Work to complete ▸
A – In the passage on fracking, rewrite the part that opens with the words "This shows up" and closes with "they didn’t choose.", changing "home prices" to "housing prices".
B – According to the passage on fracking, about how many truck trips does it take to complete one well in the Eagle Ford Shale region of Texas?
C – Write the next part of the passage on fracking, picking up right after its last sentence.

Extract to read ▸

⟨

Beyond the chemicals, fracking operations produce constant diesel exhaust from trucks and generators, along with dust from road traffic and construction. For rural communities that previously had clean air, the change can be dramatic and difficult to reverse for the duration of a well’s productive life.
Noise, Traffic, and Property Values
Developing a single fracking well requires a staggering amount of heavy truck traffic. Data from the Texas A&M Transportation Institute shows that completing one well in the Eagle Ford Shale region of Texas requires approximately 1,708 truck trips. Even in less water-intensive formations like the Barnett Shale, the number sits close to 1,000 trips per well. Those trucks carry drilling rigs, casing pipe, hundreds of loads of water, sand, and chemical additives, then return to haul away wastewater.
Most of this traffic flows on rural county roads that were never engineered for heavy industrial loads. The result is accelerated pavement damage, increased congestion, and higher crash and fatality rates. For residents, it also means months of noise, vibration, and disruption that can start before dawn and run late into the evening during drilling and completion phases.
This shows up directly in home prices. Research on Tarrant County, Texas, found that homes within 3,500 feet of a completed well sold for about 3% less than comparable homes farther away, roughly $5,000 at the mean sale price. During active well construction, the reduction was even steeper, with an additional 1 to 2% drop for homes within 5,000 feet. For homeowners whose largest financial asset is their property, that’s a material loss they didn’t choose.

⟩

Material supplied ▸

⟨

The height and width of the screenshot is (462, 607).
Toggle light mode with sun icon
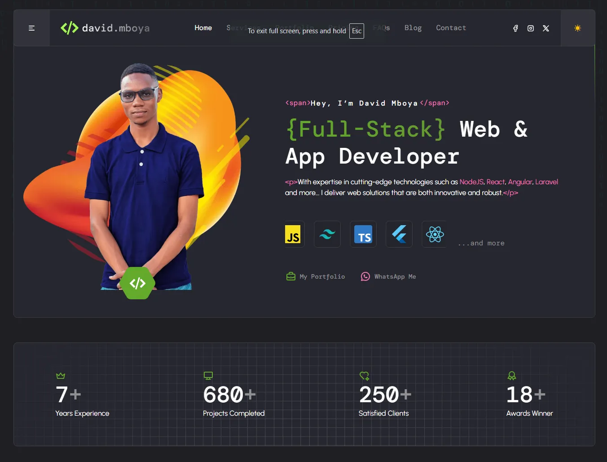pyautogui.click(x=577, y=28)
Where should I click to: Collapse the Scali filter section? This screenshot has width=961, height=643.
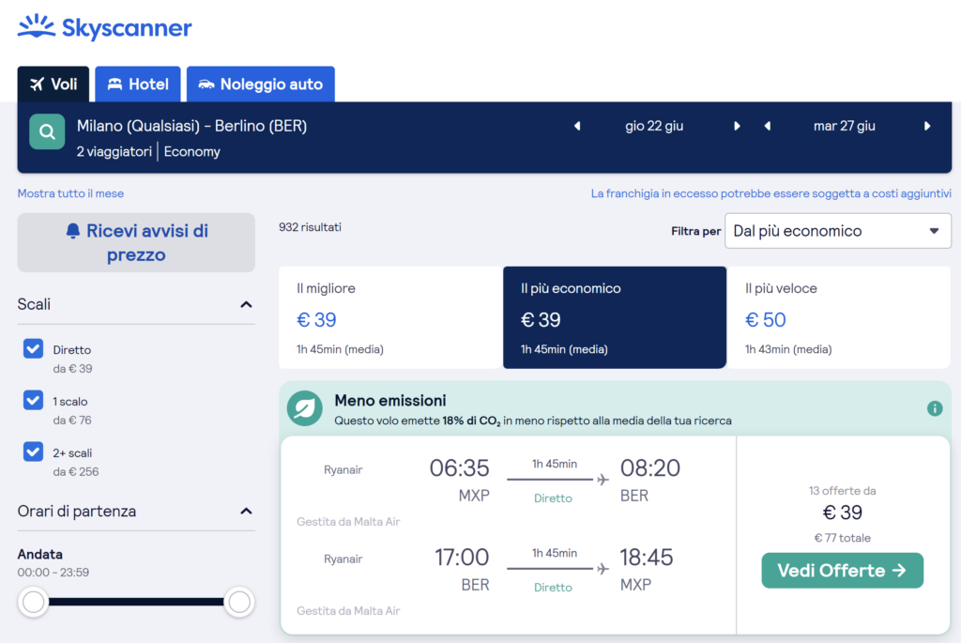[246, 304]
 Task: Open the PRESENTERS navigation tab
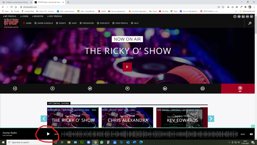click(87, 23)
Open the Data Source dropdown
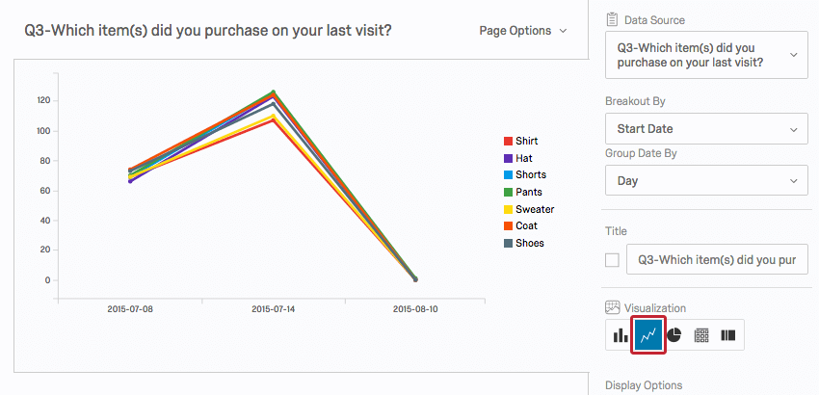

⟩

Results in order ▸
A –
This shows up directly in housing prices. Research on Tarrant County, Texas, found that homes within 3,500 feet of a completed well sold for about 3% less than comparable homes farther away, roughly $5,000 at the mean sale price. During active well construction, the reduction was even steeper, with an additional 1 to 2% drop for homes within 5,000 feet. For homeowners whose largest financial asset is their property, that’s a material loss they didn’t choose.

B – Approximately 1,708 truck trips.

C –
Weak Federal Oversight
One of the most politically charged complaints about fracking is that it operates under weaker environmental rules than other industries. The 2005 Energy Policy Act revised the Safe Drinking Water Act to specifically exclude hydraulic fracturing fluids from the federal underground injection control program, unless diesel fuels are used. This exemption, widely known as the “Halliburton Loophole” after the oilfield services company whose former CEO championed it, means the EPA has limited authority to regulate what gets pumped underground during fracking.
Regulation falls primarily to state agencies, which vary enormously in their capacity, funding, and political willingness to enforce rules on an industry that generates significant tax revenue and jobs. Critics see this patchwork system as inadequate for an activity that can affect groundwater crossing state lines and produce air pollution that drifts well beyond any single jurisdiction.
Health Concerns for Nearby Residents
A growing body of research has examined health outcomes for people living close to fracking operations. Studies have found associations between proximity to wells and higher rates of asthma symptoms, low birth weight, and preterm birth. A Canadian study looking at pregnant individuals found that those living within 10 kilometers of a higher density of unconventional gas wells had roughly 30 to 35% greater odds of depression compared to those with the least exposure.
These studies generally can’t prove that fracking directly caused any specific illness, because people near well sites differ from those farther away in many ways. But the pattern is consistent enough across multiple research teams, in different regions, using different methods, that public health researchers treat it as a serious signal rather than a statistical accident. For families raising children near proposed well sites, the uncertainty itself is part of the problem. They’re being asked to accept a risk that hasn’t been fully characterized, with limited ability to relocate if the science eventually catches up to their concerns.